# Best place to buy aquarium only (no hood, filters, lighting, etc, etc)



## sharkattack (Feb 28, 2011)

Any good website or store suggestions on where to buy just an aquarium larger than 60 gallons? I dont need the hood or any lighting, i just want the glass.

Thanks!


----------



## Gizmo (Dec 6, 2010)

Craigslist, Aquabid, or Ebay, in my opinion. The latter two you'll need to pay shipping for, and the former is kinda hit-and-miss (but nothing a little white distilled vinegar and a scrub brush can't fix, in my opinion). If you're in the Salt Lake City, Utah area, KSL.com has a great online classifieds section for aquariums as well.


----------



## M1ster Stanl3y (Dec 10, 2010)

i second craigslist...they got some goodies on there from time to time. 

such as

Aquarium (20 Gallon) Tank - $5 (Plymouth)

This comes with all the contents in the aquarium. Serious inquiries.


----------



## M1ster Stanl3y (Dec 10, 2010)

Depending on where you live, this is in PA.

Brand New 60 gallon Aquarium - $85 (Upper Black Eddy)

--------------------------------------------------------------------------------
Date: 2011-02-14, 3:25PM EST
Reply to: [email protected] [Errors when replying to ads?]

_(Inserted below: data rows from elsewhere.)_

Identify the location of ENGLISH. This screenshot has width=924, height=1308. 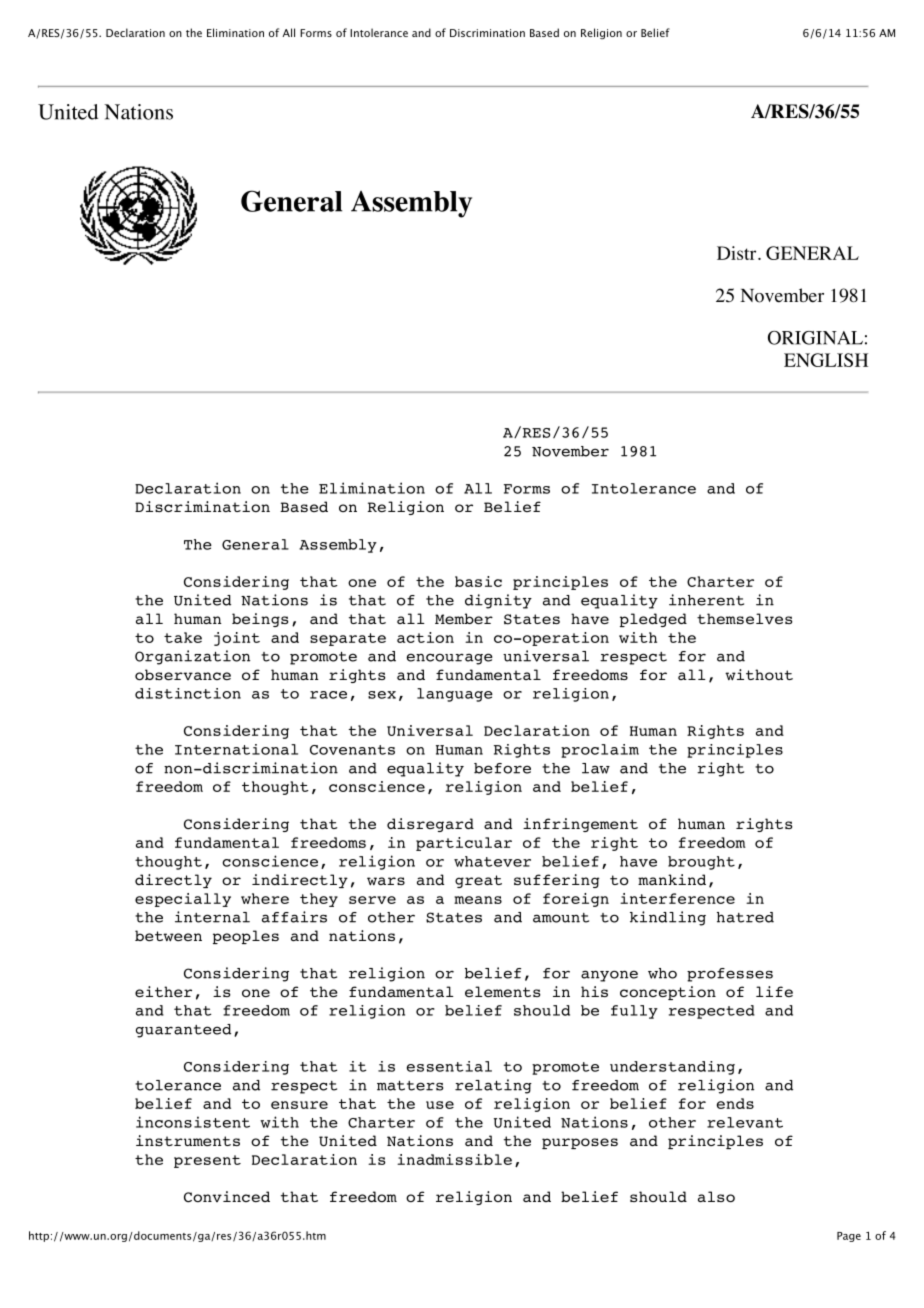
(826, 360).
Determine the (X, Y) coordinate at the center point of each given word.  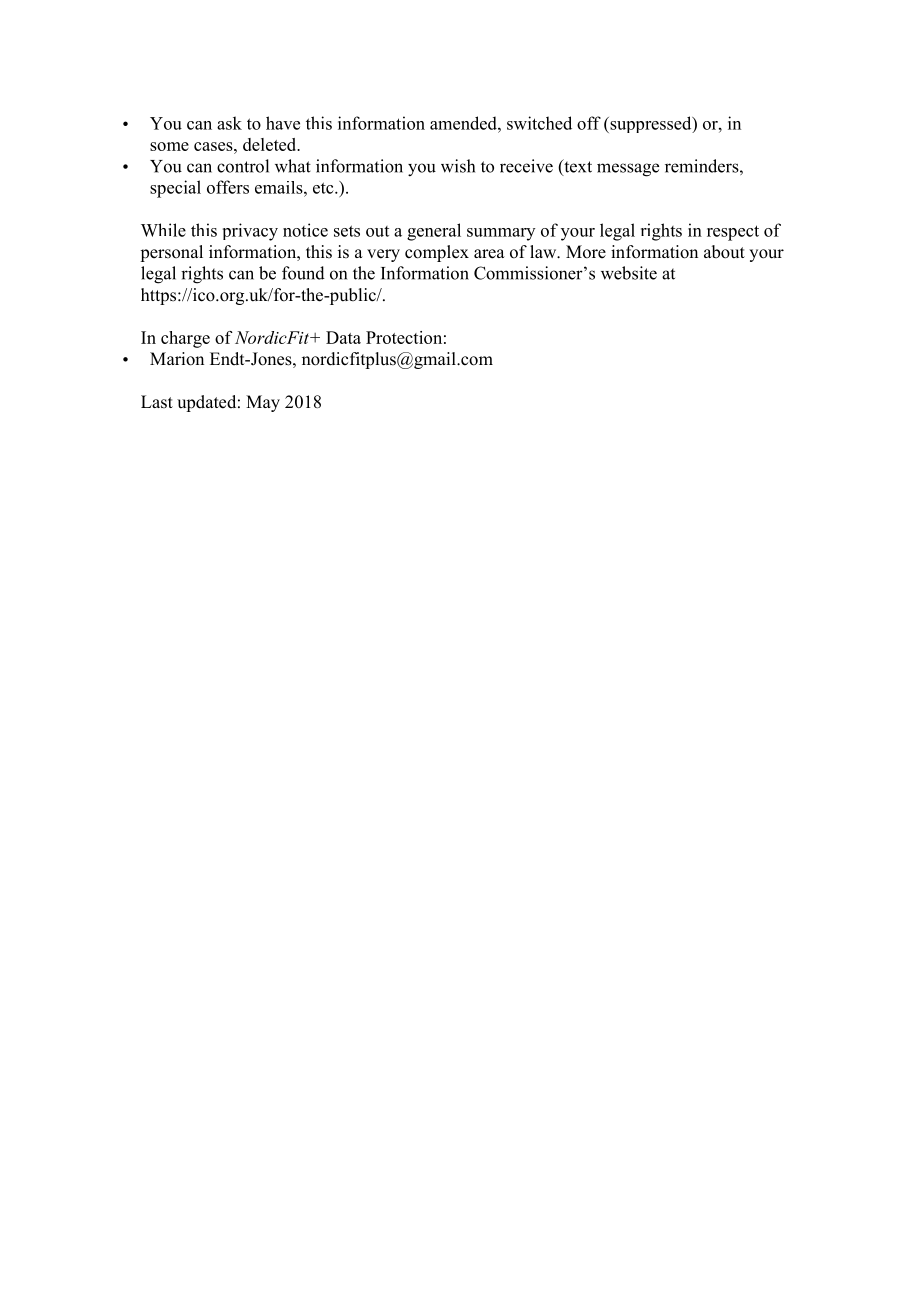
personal (171, 253)
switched (539, 123)
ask (229, 123)
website (629, 273)
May (263, 403)
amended (464, 123)
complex (437, 253)
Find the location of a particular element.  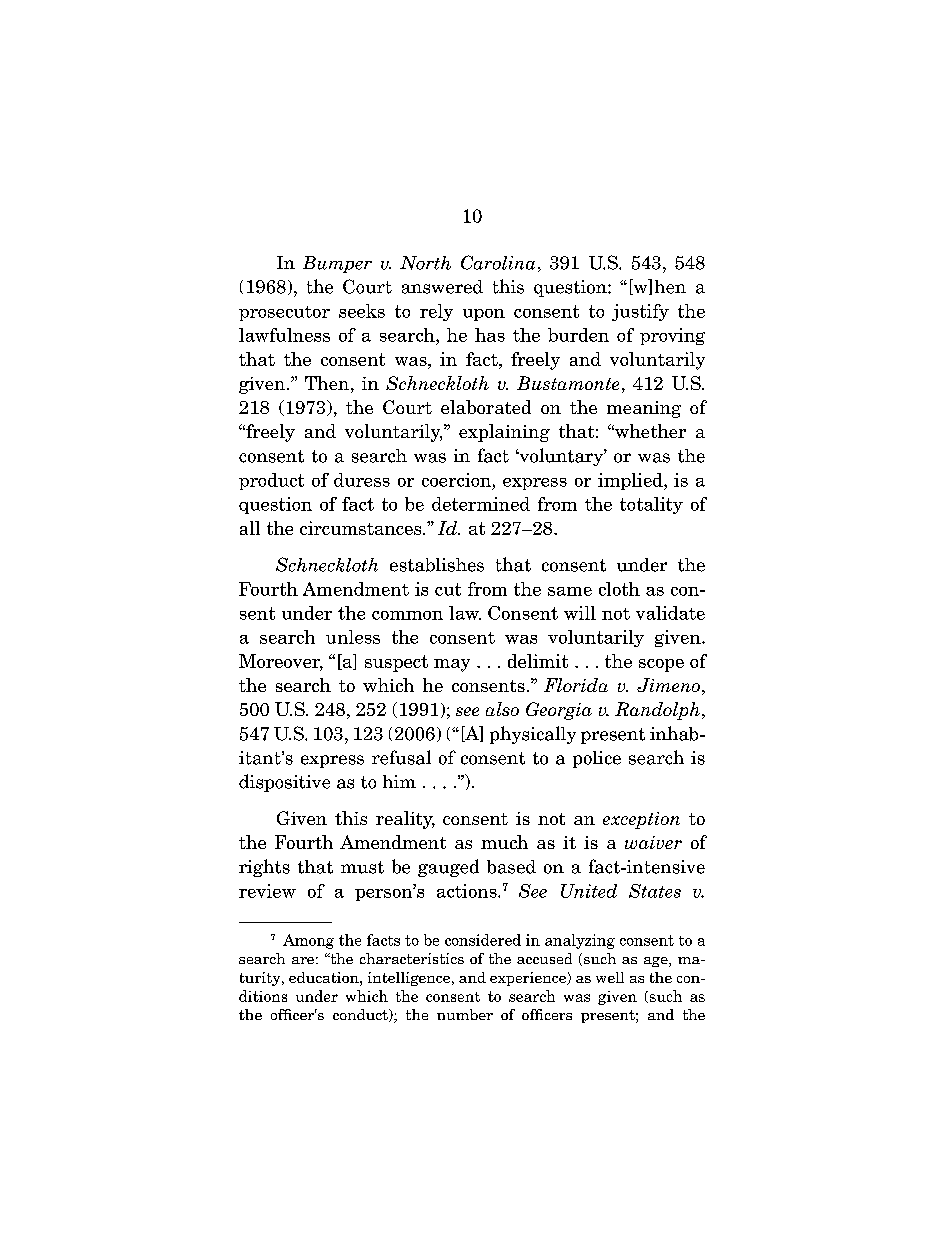

are is located at coordinates (303, 960).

--------------------------------------------------------------------------------


rounded glass corners - no seams brand new including overhead filtration system 
NO LIGHT 
NO STAND 
brand is via aqua -


----------



## jrman83 (Jul 9, 2010)

You usually won't pay for shipping on ebay...I mean who would want to try and box and ship an aquarium? Most that I have seen are local pickup only and you can search by zip code and then tell it how far you're willing to drive.


----------